> **WHAT IS NEEDED**:
Can you print each of the records below back verbatim, in the same order?

> **INFORMATION PROVIDED**:

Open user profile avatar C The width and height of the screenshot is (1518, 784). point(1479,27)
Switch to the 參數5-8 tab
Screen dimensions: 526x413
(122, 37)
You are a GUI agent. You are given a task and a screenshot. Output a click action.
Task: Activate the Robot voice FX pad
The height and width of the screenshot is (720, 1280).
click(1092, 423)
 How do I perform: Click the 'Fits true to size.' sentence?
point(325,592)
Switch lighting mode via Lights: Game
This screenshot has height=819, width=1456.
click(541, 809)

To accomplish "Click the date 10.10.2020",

> **RESPONSE**:
Open user profile avatar C The width and height of the screenshot is (1518, 784). point(1479,27)
Switch to the 參數5-8 tab
Screen dimensions: 526x413
(122, 37)
You are a GUI agent. You are given a task and a screenshot. Output a click action.
Task: Activate the Robot voice FX pad
The height and width of the screenshot is (720, 1280).
click(1092, 423)
 How do I perform: Click the 'Fits true to size.' sentence?
point(325,592)
Switch lighting mode via Lights: Game
This screenshot has height=819, width=1456.
click(541, 809)

To accomplish "Click the date 10.10.2020",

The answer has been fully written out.